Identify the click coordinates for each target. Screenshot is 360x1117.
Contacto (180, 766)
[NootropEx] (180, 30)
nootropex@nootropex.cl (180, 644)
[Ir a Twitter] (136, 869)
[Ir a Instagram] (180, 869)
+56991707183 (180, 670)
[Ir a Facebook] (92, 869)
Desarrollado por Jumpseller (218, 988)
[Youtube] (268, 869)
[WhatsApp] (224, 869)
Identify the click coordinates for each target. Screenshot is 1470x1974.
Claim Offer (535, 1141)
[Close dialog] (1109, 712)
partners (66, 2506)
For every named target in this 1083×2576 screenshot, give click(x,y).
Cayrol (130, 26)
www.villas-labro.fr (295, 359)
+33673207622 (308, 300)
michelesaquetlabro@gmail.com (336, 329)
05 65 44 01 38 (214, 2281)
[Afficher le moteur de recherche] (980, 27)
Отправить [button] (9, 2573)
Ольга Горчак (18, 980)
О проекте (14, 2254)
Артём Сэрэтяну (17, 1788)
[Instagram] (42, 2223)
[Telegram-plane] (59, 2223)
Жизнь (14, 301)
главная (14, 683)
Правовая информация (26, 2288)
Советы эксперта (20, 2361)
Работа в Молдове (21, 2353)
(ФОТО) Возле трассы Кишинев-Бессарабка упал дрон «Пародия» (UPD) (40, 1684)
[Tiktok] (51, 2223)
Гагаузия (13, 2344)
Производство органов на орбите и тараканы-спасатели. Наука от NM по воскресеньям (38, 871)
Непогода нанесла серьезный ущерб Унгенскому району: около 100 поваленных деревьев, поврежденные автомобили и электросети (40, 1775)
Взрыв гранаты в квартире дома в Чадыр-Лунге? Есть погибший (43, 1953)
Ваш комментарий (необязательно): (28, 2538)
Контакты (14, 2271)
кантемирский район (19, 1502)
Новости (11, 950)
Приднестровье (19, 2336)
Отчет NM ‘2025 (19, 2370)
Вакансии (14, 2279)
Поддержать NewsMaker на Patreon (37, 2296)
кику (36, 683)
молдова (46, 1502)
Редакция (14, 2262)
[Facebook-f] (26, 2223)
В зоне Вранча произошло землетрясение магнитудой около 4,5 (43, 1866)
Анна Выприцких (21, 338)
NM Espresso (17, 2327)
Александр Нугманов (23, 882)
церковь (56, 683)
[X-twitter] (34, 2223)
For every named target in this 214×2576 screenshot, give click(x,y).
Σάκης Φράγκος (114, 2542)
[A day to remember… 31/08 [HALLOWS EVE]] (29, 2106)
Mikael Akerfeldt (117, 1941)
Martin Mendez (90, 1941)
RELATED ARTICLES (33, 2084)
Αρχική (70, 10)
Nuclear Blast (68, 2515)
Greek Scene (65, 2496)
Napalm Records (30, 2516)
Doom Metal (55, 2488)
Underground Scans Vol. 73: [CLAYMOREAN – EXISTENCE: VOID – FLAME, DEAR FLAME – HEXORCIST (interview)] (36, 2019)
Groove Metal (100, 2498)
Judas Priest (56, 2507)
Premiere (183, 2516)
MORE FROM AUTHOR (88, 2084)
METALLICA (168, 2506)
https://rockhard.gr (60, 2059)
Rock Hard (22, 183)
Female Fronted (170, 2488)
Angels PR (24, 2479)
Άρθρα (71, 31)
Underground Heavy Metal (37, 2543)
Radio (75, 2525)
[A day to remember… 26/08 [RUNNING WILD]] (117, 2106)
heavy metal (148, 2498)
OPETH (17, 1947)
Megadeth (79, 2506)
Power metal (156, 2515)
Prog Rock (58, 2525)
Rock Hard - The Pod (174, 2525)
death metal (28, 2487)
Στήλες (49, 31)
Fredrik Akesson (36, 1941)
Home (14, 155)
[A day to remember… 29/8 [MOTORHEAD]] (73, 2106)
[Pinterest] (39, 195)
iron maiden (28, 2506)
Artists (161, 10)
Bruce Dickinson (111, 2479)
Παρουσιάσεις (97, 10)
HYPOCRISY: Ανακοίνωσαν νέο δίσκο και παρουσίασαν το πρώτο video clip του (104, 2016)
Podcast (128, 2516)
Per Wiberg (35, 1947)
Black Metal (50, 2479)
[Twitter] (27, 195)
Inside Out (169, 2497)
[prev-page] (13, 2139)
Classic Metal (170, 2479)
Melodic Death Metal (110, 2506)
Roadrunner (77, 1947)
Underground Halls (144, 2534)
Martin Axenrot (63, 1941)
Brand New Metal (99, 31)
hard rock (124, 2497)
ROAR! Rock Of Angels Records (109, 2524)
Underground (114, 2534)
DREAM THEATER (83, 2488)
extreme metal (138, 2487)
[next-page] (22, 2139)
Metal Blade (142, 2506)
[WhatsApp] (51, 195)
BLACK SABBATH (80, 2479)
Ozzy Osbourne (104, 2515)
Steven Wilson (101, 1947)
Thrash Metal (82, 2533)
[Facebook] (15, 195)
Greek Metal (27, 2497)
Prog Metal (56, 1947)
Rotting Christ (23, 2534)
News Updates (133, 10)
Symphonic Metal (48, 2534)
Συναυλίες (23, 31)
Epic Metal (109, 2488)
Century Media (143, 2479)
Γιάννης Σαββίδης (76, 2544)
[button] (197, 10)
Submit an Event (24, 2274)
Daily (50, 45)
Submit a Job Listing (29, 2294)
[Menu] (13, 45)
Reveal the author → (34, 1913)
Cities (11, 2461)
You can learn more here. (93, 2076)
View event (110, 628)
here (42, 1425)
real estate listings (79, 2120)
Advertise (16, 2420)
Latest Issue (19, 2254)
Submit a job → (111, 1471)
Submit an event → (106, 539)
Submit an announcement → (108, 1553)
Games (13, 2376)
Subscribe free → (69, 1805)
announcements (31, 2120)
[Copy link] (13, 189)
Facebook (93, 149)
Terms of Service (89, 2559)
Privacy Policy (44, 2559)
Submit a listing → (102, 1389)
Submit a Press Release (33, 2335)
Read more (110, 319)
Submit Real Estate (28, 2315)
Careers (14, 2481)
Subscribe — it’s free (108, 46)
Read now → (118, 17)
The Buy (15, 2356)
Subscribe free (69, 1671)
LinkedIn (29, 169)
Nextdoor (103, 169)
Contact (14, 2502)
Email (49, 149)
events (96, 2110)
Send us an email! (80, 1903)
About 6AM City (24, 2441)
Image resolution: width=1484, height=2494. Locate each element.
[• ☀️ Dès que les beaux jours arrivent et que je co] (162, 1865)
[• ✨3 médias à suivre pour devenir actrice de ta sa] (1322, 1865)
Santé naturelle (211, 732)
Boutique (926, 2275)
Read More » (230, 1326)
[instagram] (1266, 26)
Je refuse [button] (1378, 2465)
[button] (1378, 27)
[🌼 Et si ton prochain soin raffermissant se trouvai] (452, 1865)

----------------

Everything from the line containing "Facebook (93, 149)" through the final line of the entries is to be written out exactly. No other lines belong in the answer.

Facebook (93, 149)
Terms of Service (89, 2559)
Privacy Policy (44, 2559)
Submit a listing → (102, 1389)
Submit a Press Release (33, 2335)
Read more (110, 319)
Submit Real Estate (28, 2315)
Careers (14, 2481)
Subscribe — it’s free (108, 46)
Read now → (118, 17)
The Buy (15, 2356)
Subscribe free (69, 1671)
LinkedIn (29, 169)
Nextdoor (103, 169)
Contact (14, 2502)
Email (49, 149)
events (96, 2110)
Send us an email! (80, 1903)
About 6AM City (24, 2441)
Image resolution: width=1484, height=2494. Locate each element.
[• ☀️ Dès que les beaux jours arrivent et que je co] (162, 1865)
[• ✨3 médias à suivre pour devenir actrice de ta sa] (1322, 1865)
Santé naturelle (211, 732)
Boutique (926, 2275)
Read More » (230, 1326)
[instagram] (1266, 26)
Je refuse [button] (1378, 2465)
[button] (1378, 27)
[🌼 Et si ton prochain soin raffermissant se trouvai] (452, 1865)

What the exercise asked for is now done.